PRIMEIRA CÂMARA CÍVEL

AGRAVO DE INSTRUMENTO N° 0005074-40.2011.805.000-0

ORIGEM DO PROCESSO: SALVADOR

AGRAVANTE: JOSEMAR DOS SANTOS

ADVOGADO: LUCIANA OLIVEIRA DE SOUZA

AGRAVADO: BANCO BMG S/A

RELATORA: DESA. SARA SILVA DE BRITO

Vistos, etc.

Trata-se de agravo de instrumento, interposto por JOSEMAR DOS SANTOS, contra decisão proferida pelo MM. Juiz da 22ª Vara dos Feitos de Relações de Consumo, Cíveis e Comerciais da Comarca de Salvador, que indeferiu a gratuita da justiça, e determinou que a parte autora recolhesse as custas processuais, sob pena de extinção e cancelamento da distribuição.
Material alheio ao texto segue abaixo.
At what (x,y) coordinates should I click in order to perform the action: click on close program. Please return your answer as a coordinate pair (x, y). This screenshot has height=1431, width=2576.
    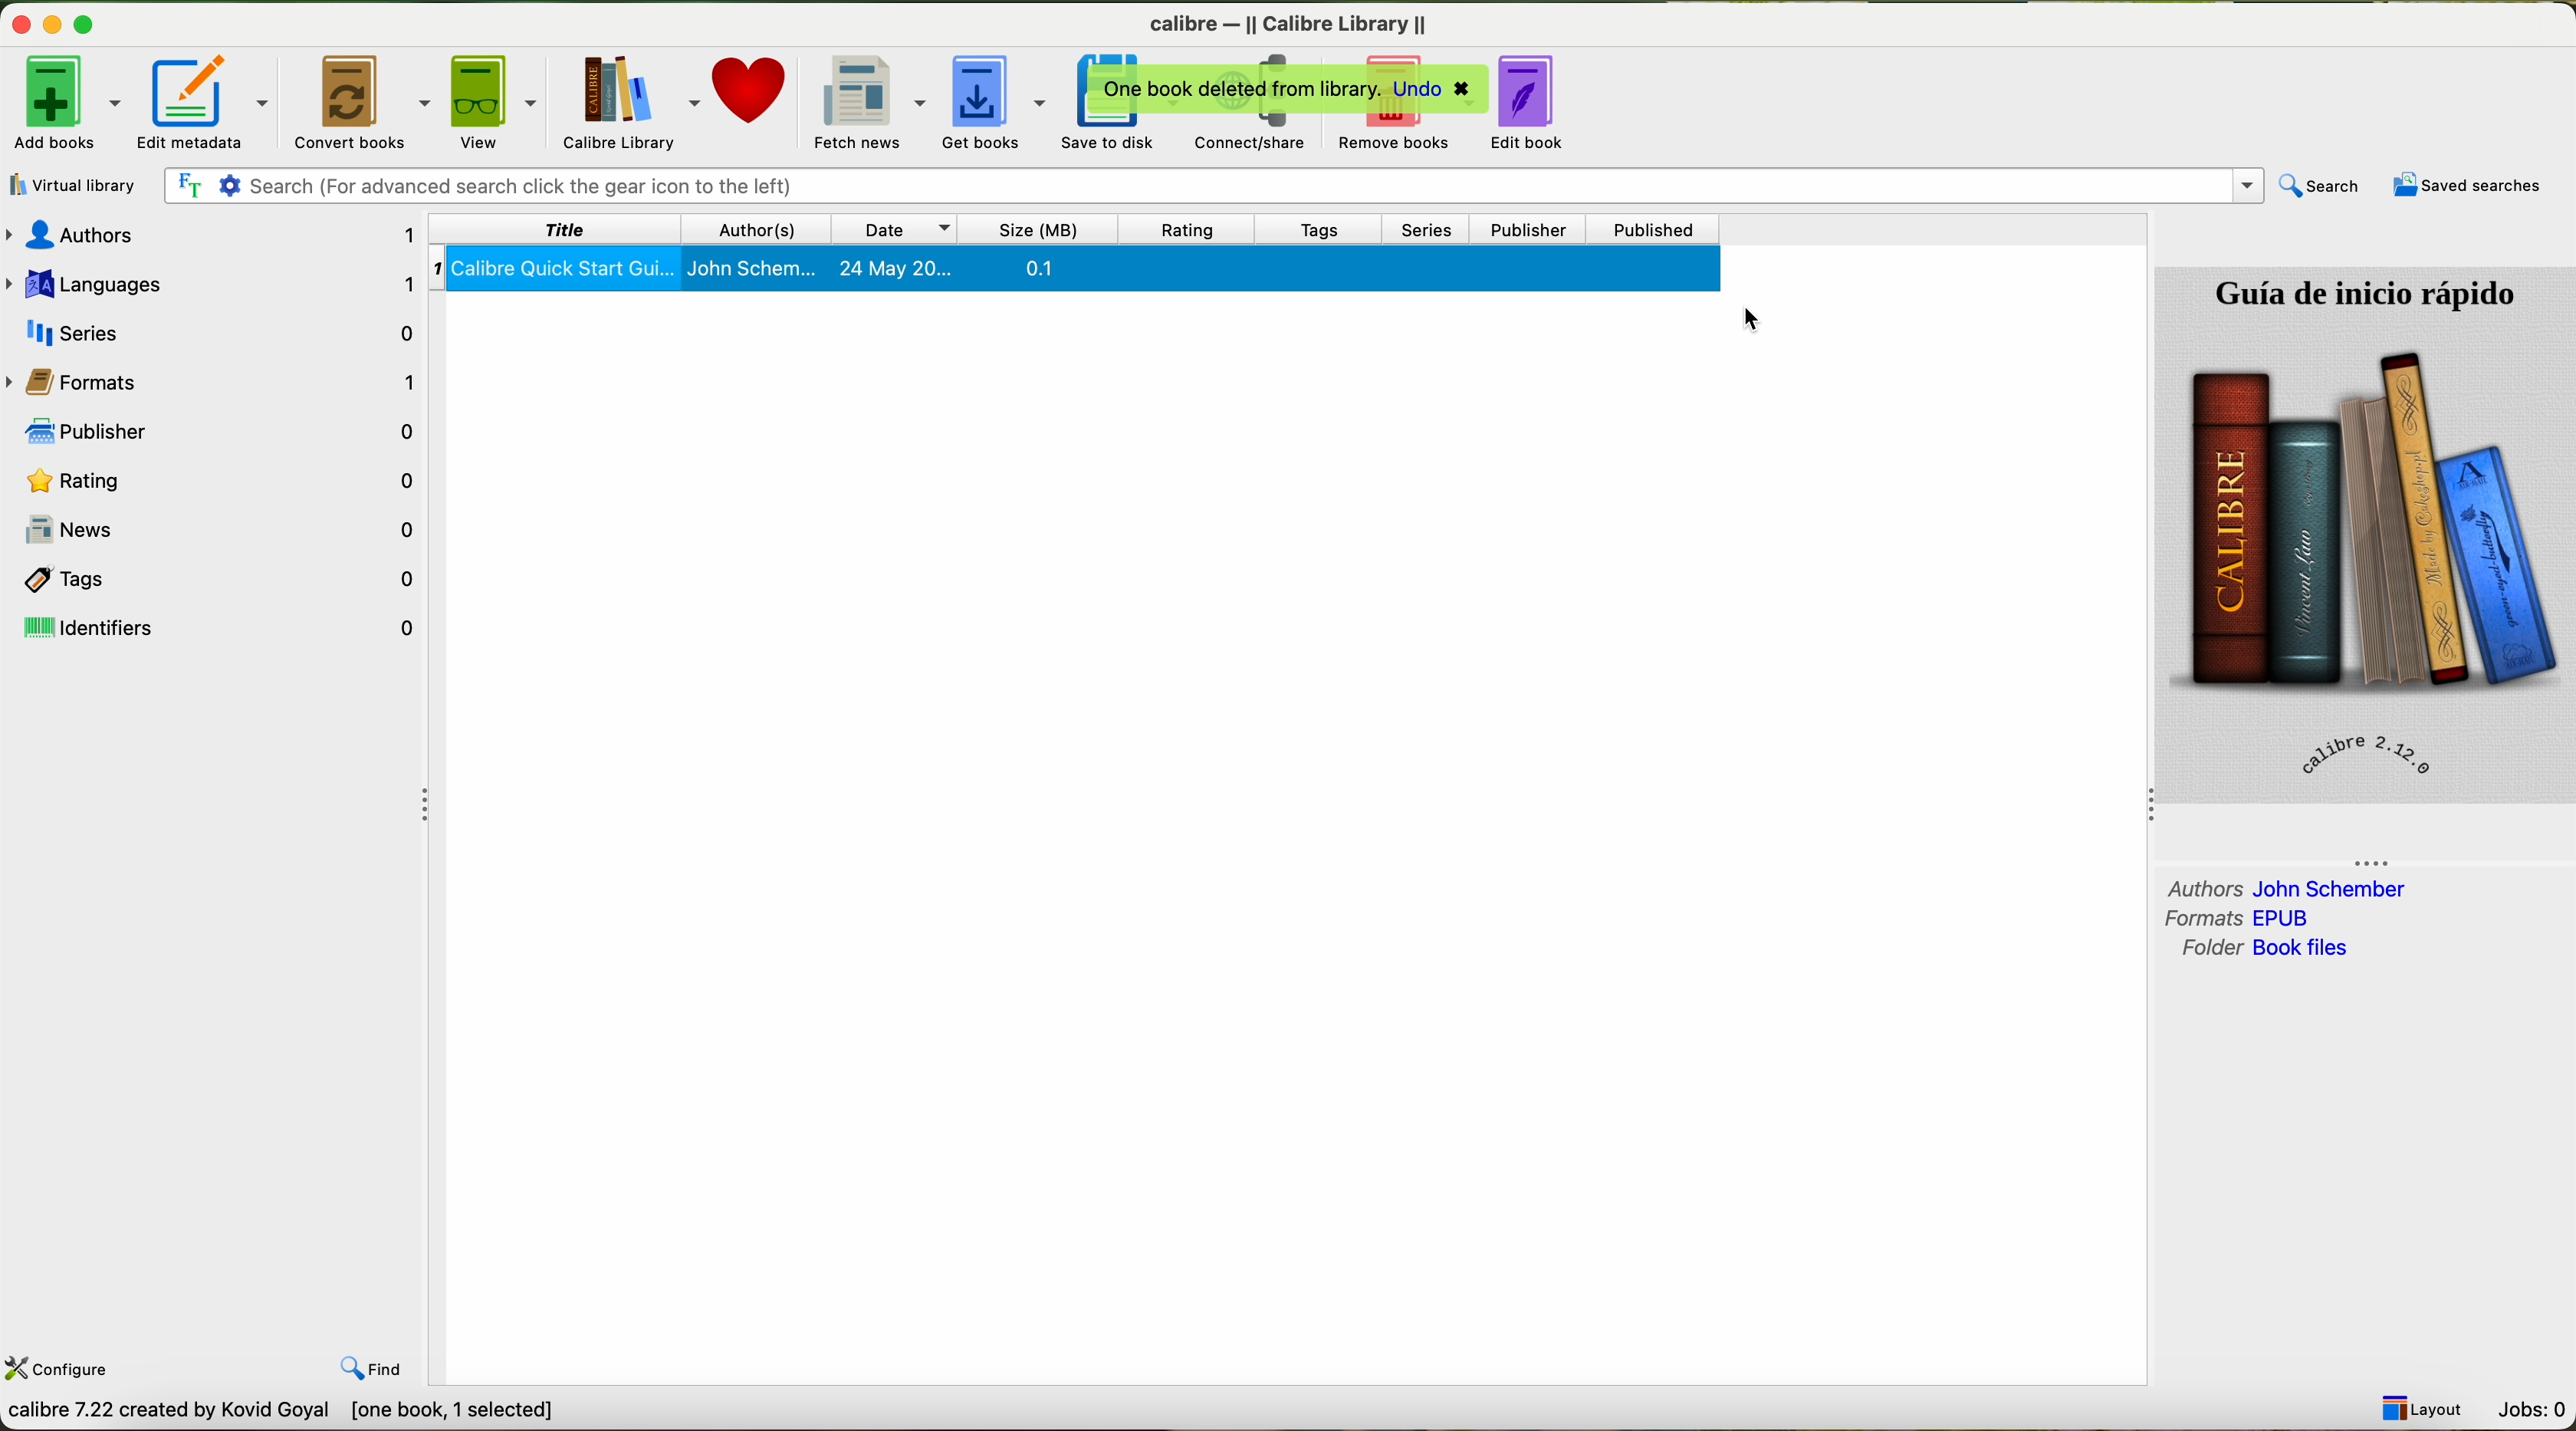
    Looking at the image, I should click on (18, 27).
Inicialmente, requer a concessão da assistência judiciária gratuita.

Aduz a necessidade de que o presente agravo seja recebido em seu efeito suspensivo, sustentando, ainda, que a decisão agravada foi proferida em desacordo com a Lei nº 1.060/50.

Ao final, requer o provimento do agravo, concedendo a assistência judiciária gratuita.

Decido.

1. Conheço do recurso, presentes que se encontram os pressupostos extrínsecos e intrínsecos de sua admissibilidade.

2.No caso sob exame, são relevantes os fundamentos do pedido, ademais, a atual Constituição, em seu art. 5º, inc. LXXIV, inclui, entre os direitos e garantias fundamentais, o da assistência jurídica integral e gratuita pelo Estado, aos que comprovarem a insuficiência de recursos.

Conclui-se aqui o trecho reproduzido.